> [SOURCE EXTRACT]

════════════════════

Re making the move exciting, that's going to be the hardest part. She's already saying that she's not going anywhere; door slamming and crying every time I mention the move. It doesn't help that I'm about to start court proceedings against their father (he won't allow the move despite having next to no interest on them, never willing to help with emergencies such as trips to A&E, cancelling wkds with them etc); he influences her a lot and has been making she's dead against the move.

A long and hard road ahead but something must change, I cannot go on like this sad.

MadgeMidgerson Tue 29-Sep-15 20:50:18

Watch out. Without express permission from your ex to remove the kids you will be in violation of The Hague convention.

You can be forcibly returned to face criminal charges and your children removed from you.

Sort out his permission first then worry about leaving

NoMoreMrRight Tue 29-Sep-15 20:54:51

Yes I am well aware Madge, that's why I'm consulting with a family solicitor and starting court proceedings before doing anything else.

wallywobbles Mon 26-Oct-15 06:11:19

If it's possible legally do it. The school will put in place help. I live in france and the foreign kids get lots of help.

NoMoreMrRight Mon 26-Oct-15 16:48:00

Thank you. I hope that's the case back home, I'm emailing several of the schools where I'll be living and asking them.

BertieBotts Mon 26-Oct-15 16:51:39

It's not true you need express permission. But he can expressly object, which would stall you.

PotteringAlong Mon 26-Oct-15 16:51:54

Is it an option to leave her with her dad and just take the other 2 if you really want to go and she really wants to stay?

NoMoreMrRight Fri 30-Oct-15 10:52:19

I could never leave her behind Pottering, also it would be a terrible idea to separate her from her siblings so I would her no choice but to stay here if I can't get legal permission keeping this fact from XH of course

NoMoreMrRight Fri 30-Oct-15 10:52:43

*have

BertieBotts Fri 30-Oct-15 15:55:36

So the court stuff goes that if you get a residence order, I believe, you can take them where you like. Especially if he has sporadic contact and doesn't have a good, regular relationship with them.

════════════════════

[Collected data]
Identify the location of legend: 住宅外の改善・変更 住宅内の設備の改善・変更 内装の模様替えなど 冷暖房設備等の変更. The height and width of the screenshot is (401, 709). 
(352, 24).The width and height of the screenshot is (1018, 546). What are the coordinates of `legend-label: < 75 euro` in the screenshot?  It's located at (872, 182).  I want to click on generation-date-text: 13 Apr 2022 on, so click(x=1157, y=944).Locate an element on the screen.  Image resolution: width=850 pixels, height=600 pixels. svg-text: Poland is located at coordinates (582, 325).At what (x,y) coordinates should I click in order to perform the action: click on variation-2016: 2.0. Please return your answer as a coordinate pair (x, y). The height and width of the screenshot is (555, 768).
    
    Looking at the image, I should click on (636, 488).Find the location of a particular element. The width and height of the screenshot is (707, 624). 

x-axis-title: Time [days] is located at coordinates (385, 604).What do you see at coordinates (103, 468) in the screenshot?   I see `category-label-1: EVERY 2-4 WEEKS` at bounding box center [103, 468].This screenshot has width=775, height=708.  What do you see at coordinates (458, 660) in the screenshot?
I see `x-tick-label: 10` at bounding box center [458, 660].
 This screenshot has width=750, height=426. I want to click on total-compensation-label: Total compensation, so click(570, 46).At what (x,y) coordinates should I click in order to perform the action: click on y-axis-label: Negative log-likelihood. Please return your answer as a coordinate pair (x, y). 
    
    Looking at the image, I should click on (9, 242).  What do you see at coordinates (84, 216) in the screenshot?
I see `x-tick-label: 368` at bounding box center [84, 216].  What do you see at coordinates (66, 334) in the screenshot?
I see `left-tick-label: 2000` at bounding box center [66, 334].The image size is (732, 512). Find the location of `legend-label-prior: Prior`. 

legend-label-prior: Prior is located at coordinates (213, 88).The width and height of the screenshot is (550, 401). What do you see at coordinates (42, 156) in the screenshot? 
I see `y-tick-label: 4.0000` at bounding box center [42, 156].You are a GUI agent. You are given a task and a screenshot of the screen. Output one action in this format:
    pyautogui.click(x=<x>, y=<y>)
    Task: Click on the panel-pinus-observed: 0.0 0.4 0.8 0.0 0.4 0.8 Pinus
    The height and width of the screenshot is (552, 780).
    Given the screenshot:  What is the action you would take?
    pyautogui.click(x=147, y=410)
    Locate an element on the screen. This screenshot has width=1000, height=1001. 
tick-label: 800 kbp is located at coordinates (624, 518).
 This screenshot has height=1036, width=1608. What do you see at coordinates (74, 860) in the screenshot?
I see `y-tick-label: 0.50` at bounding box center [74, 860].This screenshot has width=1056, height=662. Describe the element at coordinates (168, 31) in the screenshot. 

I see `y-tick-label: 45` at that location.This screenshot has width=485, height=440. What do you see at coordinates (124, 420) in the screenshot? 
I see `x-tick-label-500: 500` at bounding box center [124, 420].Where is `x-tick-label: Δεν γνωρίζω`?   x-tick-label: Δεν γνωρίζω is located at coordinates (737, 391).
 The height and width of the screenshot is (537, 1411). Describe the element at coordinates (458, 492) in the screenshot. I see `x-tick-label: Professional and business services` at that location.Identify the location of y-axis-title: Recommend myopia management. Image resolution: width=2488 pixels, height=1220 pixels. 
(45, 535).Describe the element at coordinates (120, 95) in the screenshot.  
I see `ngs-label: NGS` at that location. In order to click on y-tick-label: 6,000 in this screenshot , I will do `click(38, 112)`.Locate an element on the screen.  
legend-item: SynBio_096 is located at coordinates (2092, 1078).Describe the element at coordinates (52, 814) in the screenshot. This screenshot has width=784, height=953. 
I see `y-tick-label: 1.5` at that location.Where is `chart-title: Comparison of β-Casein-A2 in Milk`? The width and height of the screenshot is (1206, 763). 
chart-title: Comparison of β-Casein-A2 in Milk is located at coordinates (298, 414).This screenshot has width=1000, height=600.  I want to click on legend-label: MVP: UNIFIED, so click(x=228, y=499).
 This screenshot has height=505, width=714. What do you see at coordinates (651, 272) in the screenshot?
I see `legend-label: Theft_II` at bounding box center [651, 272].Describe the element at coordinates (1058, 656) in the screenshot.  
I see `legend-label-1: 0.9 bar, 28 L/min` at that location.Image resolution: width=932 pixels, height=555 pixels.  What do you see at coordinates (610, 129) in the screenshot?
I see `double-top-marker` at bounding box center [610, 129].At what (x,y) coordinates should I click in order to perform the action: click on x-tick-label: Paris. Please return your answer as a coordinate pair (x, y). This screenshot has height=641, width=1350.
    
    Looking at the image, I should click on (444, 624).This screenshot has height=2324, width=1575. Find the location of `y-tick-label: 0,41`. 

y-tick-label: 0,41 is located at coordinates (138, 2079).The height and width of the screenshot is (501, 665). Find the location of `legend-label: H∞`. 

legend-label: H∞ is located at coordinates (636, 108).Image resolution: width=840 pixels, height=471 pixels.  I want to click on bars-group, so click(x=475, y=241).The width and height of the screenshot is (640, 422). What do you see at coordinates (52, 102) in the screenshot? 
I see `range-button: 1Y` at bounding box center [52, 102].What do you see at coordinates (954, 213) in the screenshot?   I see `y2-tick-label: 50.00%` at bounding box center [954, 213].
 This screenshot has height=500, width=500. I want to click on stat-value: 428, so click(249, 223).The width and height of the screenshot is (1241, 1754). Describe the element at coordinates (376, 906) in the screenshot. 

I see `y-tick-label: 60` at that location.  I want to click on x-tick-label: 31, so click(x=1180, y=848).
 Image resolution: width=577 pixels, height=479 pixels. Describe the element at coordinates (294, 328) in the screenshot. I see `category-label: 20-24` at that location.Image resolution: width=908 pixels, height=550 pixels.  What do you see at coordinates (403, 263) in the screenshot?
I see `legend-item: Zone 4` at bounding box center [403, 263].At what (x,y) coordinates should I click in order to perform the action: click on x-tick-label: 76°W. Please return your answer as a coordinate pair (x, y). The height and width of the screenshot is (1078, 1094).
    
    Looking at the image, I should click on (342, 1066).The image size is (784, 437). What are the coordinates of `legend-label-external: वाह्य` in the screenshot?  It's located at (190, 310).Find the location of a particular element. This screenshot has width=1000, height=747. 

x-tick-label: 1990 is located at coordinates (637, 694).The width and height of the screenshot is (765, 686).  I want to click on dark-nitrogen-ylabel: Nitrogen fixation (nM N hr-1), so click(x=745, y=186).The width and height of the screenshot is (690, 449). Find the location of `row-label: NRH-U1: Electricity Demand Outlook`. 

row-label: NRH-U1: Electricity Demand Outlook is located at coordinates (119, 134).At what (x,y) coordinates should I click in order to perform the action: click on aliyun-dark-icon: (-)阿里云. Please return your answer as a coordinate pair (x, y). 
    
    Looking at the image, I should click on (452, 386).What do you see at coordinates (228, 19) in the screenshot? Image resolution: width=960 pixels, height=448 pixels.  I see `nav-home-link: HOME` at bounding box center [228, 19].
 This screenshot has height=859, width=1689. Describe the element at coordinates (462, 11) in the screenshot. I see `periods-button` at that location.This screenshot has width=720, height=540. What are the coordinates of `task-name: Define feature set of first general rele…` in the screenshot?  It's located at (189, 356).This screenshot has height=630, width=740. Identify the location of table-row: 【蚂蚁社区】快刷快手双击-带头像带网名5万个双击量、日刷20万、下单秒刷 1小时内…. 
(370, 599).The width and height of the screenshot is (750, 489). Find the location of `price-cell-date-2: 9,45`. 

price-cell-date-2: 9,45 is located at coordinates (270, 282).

════════════════════

> [REQUIRED WORK] Pick up the forum thread about relocating with the children after its final post, and continue it.

> [EXERCISE RESULT]
But as I said, you don't need permission. I did not seek permission when we moved out of the country with DS. XP hadn't seen DS for 2 years at this point. I did research this extensively. I also let XP know several months before we actually moved but you can use language which suggests that it is a done deal, rather than approval seeking or apologetic language. If there is no court order in place then you can take them and he would have to actively get up off his arse and do something about it if he wanted to stop you. Which is his right - and he would have a case, though if he doesn't see them often, doesn't send birthday/christmas cards or presents, doesn't have a good relationship already, and the fact they have family there, it's a move which will improve support for you and hence quality life for them, you can talk about it being a chance for them to gain the skill of a new language, basically it's a move for sound reasons, not a spiteful move - it would be heavily skewed in your favour anyway. So it would slow you down, rather than being a dead end. I didn't think my ex would bother (and I was right) and all was well. When you get court proceedings and solicitors involved from the start, then it's much less effort for him to say "Nah actually I don't want them to do that" and then he just gets to sit back and relax while YOU have to go through court and fight to get the residence order or overrule his decision.

I would just go. Let him contest it if he wants to, but you don't gain anything by pre-empting.

NoMoreMrRight Fri 30-Oct-15 18:42:32

Thanks Bertie but I don't know if that's entirely correct. I believe if I just get DC and leave the country with them I can be accused of kidnapping them as per The Hague Convention. I rather go through court (however painful and stressful it will be) and do things properly and gain permission to remove them from the country.

BertieBotts Fri 30-Oct-15 18:53:02

You have to do what you think is right. But certainly when I researched it this was what I found. Good luck either way smile

BertieBotts Fri 30-Oct-15 19:00:21

confused Well I apologise. You're totally right. Either it's changed since I moved, or I was reading some dodgy websites at the time. Sorry for giving wrong information!